**Exercise goal:** Could you return the data below exactly as it appears?

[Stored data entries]
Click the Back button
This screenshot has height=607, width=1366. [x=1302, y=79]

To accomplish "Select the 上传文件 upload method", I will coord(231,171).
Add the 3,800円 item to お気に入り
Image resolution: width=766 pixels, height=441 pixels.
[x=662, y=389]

**Answer box:**
Click the Back button
This screenshot has height=607, width=1366. [x=1302, y=79]

To accomplish "Select the 上传文件 upload method", I will coord(231,171).
Add the 3,800円 item to お気に入り
Image resolution: width=766 pixels, height=441 pixels.
[x=662, y=389]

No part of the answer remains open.